### Exercise:
Lines that contain the string "column" are the ones to list; copy all of them from the records.

──────── Task data

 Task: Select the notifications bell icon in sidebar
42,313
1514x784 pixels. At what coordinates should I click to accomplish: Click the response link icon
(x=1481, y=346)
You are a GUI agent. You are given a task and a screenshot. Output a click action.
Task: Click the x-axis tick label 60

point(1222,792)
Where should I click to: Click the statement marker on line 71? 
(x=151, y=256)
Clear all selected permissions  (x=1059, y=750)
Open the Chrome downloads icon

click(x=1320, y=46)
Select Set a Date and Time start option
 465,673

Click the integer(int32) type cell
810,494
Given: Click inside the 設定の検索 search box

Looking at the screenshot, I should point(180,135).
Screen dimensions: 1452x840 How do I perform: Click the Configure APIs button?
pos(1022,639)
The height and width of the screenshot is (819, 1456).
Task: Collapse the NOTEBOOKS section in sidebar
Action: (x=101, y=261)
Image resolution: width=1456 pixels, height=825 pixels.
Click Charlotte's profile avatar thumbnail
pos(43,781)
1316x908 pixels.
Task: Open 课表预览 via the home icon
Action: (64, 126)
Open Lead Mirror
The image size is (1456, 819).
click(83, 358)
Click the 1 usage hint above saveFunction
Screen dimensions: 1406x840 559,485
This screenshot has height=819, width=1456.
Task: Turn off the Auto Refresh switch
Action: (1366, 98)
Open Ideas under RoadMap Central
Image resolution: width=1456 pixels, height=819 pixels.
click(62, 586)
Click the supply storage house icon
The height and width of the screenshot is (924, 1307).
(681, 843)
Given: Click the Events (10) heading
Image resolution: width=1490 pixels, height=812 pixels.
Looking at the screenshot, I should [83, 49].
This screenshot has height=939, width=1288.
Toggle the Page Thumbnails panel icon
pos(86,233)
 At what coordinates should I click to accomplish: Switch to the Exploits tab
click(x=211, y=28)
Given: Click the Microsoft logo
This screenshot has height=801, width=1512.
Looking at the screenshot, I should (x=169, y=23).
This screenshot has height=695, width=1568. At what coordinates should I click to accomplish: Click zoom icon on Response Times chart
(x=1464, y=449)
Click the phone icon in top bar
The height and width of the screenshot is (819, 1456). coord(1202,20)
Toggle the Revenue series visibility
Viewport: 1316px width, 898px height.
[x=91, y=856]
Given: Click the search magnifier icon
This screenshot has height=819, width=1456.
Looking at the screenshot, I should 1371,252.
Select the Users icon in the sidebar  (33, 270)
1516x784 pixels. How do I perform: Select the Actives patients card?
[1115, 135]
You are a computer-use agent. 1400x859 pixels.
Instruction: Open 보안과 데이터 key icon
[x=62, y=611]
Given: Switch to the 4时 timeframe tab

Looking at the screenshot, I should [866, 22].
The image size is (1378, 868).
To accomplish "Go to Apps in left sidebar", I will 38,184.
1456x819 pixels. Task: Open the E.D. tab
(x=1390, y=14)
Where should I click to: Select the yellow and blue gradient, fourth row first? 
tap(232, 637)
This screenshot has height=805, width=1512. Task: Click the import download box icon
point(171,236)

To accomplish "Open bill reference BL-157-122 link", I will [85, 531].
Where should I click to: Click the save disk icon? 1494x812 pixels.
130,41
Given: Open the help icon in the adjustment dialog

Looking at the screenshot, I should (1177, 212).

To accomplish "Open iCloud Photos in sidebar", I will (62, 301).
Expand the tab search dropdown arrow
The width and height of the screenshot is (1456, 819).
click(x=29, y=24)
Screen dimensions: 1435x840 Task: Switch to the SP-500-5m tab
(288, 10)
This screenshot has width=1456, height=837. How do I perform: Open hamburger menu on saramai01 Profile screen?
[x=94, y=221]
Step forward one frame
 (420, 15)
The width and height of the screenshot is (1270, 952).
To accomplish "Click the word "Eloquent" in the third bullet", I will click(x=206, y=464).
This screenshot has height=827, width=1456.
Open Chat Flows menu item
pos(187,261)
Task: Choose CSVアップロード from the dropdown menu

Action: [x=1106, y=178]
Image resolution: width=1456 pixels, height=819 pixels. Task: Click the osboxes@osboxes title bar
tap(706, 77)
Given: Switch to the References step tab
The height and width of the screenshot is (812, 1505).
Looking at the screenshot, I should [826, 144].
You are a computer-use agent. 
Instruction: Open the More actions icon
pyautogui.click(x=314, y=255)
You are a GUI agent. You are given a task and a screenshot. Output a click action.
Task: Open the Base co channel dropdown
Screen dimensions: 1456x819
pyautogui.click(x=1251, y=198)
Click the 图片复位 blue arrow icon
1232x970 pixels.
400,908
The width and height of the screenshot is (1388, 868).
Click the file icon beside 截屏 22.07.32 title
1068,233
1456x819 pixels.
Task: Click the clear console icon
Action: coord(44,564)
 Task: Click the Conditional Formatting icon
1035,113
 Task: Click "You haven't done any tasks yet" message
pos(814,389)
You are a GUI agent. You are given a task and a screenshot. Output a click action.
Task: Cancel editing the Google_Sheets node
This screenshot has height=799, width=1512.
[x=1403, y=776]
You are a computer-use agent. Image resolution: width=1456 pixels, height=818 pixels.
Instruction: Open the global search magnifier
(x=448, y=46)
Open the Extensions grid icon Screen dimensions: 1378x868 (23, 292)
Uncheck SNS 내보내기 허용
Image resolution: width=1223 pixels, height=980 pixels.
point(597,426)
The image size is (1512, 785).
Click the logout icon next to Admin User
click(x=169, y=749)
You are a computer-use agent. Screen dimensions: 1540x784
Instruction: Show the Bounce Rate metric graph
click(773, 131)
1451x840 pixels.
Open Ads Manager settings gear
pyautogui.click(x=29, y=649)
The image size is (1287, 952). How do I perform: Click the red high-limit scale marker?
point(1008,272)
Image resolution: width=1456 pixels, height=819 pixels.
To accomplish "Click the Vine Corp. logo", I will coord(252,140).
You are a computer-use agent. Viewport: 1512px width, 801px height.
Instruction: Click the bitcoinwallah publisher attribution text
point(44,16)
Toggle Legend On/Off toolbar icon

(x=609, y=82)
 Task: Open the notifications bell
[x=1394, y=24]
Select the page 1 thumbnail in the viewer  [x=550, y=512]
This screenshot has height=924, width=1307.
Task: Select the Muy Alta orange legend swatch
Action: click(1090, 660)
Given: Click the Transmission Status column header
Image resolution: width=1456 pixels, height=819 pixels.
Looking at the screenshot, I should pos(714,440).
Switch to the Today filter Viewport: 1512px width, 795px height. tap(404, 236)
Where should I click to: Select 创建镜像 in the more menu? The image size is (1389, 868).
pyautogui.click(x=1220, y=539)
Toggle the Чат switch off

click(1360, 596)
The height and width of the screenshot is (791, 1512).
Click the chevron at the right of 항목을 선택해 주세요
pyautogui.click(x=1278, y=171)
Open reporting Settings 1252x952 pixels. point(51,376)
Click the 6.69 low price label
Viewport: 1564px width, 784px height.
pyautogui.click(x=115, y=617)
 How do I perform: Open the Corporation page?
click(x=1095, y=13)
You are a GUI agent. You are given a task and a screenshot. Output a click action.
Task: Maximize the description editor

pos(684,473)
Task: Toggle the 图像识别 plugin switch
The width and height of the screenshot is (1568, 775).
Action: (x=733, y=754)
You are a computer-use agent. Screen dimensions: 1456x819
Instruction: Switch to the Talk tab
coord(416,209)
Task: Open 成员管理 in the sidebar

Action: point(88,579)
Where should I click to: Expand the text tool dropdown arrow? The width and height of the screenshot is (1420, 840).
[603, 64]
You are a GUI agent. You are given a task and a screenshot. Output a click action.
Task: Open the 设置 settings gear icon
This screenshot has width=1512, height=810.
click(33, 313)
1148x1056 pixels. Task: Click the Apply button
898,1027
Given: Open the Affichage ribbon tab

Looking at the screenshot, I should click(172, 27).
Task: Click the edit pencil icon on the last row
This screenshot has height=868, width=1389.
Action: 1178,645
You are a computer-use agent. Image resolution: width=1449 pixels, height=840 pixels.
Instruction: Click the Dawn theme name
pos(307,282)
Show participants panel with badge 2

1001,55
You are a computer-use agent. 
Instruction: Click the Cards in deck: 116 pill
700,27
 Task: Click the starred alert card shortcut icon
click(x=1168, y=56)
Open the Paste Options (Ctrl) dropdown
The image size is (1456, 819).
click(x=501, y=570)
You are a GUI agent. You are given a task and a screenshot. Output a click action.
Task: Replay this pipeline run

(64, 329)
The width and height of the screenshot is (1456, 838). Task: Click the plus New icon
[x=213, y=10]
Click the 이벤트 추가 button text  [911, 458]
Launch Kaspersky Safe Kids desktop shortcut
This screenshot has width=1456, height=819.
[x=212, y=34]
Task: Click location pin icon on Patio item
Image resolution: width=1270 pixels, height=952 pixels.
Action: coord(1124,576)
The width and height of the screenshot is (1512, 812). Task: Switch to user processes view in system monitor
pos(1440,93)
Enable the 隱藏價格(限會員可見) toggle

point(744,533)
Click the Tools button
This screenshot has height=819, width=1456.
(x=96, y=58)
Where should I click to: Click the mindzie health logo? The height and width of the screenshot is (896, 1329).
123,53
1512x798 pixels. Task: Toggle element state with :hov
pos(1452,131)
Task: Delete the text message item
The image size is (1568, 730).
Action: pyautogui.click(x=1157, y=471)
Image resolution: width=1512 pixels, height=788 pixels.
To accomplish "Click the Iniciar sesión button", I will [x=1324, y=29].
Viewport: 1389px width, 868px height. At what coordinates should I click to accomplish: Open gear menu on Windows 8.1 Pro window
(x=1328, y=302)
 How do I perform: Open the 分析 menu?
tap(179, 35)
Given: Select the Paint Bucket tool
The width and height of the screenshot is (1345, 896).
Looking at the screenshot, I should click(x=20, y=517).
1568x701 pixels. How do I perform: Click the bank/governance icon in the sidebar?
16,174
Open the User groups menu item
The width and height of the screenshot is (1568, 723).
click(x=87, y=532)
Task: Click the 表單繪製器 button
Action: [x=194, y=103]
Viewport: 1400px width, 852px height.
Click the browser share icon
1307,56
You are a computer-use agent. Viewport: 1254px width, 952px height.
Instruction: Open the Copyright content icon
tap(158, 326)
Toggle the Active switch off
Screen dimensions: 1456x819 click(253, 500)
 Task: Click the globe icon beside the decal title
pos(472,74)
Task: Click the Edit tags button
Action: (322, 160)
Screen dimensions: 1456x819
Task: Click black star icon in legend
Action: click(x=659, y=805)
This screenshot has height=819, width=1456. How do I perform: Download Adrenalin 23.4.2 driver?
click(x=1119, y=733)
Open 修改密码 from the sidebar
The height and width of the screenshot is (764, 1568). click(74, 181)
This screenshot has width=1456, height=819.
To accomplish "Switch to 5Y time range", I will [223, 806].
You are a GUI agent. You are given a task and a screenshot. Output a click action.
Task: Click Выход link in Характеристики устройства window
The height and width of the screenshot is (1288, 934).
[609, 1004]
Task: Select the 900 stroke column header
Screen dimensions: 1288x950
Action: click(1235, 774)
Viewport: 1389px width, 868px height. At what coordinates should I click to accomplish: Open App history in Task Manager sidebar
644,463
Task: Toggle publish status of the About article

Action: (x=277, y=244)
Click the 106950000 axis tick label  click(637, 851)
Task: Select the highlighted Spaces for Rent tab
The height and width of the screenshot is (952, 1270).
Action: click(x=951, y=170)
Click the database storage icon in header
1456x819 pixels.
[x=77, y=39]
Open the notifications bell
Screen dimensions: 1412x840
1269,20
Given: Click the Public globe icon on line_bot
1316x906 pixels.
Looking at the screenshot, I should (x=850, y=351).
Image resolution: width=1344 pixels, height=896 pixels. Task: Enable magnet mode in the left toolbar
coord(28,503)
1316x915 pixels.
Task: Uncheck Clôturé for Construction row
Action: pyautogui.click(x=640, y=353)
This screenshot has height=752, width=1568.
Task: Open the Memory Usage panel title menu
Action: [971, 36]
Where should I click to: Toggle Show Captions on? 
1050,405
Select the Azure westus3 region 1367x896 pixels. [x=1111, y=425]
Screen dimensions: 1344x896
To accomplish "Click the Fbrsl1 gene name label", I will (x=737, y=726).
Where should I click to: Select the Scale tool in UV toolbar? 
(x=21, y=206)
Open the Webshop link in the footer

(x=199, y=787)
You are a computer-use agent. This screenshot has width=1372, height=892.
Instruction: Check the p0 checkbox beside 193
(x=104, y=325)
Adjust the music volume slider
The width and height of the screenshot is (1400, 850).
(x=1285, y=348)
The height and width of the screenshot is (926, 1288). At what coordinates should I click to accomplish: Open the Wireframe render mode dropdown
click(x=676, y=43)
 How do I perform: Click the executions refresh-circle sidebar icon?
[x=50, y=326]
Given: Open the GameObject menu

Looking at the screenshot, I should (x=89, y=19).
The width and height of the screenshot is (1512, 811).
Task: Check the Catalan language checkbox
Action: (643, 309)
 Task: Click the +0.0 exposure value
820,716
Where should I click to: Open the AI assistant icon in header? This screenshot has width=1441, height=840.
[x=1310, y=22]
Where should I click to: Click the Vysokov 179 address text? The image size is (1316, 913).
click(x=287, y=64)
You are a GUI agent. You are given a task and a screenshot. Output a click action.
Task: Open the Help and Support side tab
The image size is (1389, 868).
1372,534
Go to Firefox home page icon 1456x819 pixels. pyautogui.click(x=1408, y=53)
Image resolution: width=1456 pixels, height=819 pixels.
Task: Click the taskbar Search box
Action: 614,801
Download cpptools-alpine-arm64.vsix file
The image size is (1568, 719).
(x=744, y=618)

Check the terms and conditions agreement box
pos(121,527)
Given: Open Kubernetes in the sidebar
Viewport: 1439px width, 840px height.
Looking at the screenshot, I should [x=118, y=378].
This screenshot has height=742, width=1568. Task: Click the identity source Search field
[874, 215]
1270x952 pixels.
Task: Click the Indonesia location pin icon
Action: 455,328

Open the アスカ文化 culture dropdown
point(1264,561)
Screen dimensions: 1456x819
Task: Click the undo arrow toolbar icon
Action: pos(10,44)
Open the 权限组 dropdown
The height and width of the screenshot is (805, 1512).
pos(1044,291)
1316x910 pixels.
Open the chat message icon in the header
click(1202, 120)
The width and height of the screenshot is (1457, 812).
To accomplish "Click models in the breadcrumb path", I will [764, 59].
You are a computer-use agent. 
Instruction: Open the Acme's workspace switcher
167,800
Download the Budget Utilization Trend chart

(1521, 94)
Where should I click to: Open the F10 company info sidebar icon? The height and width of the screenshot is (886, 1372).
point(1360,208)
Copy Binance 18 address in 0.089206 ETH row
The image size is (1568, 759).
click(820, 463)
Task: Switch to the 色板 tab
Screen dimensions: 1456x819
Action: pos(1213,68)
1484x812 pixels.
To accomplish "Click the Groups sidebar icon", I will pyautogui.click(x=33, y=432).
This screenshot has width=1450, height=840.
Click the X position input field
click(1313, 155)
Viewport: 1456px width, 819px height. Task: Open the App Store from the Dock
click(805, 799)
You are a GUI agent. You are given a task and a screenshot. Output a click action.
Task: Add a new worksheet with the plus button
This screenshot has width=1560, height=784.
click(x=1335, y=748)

────────────────

### Expected answer:
Given: Click the Transmission Status column header
Task: Select the 900 stroke column header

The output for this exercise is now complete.